WORK TO COMPLETE:
Pictures aside, repeat every entry exactly.
• • • •
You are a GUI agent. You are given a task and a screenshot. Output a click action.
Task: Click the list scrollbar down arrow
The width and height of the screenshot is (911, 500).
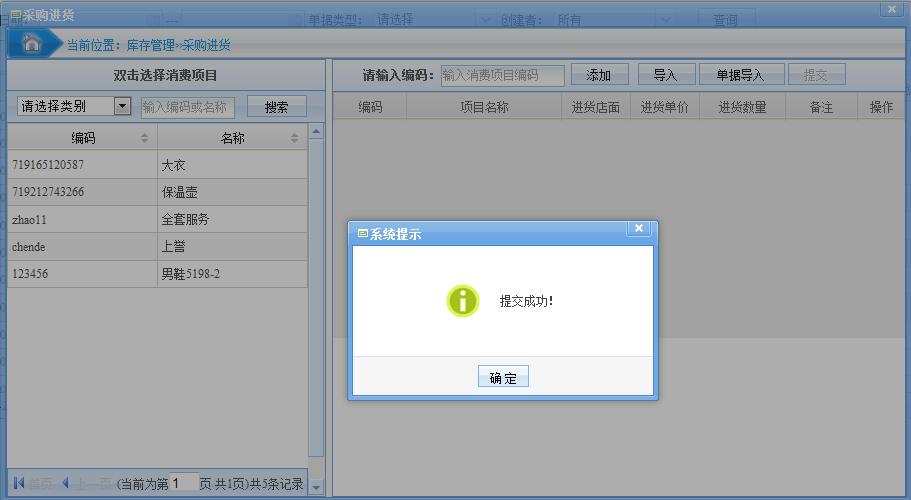coord(316,487)
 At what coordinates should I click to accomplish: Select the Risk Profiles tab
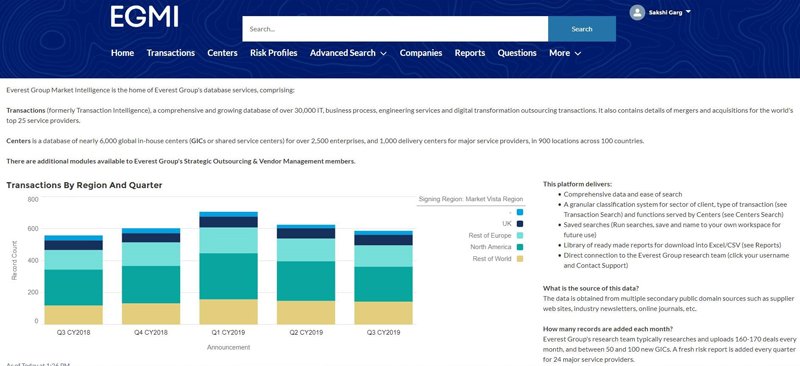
• • • •
SOLUTION:
You are a GUI agent. You are given a task and a screenshot. Output a click action.
Task: Click the list scrollbar down arrow
The width and height of the screenshot is (911, 500).
coord(316,487)
 At what coordinates should I click to accomplish: Select the Risk Profiles tab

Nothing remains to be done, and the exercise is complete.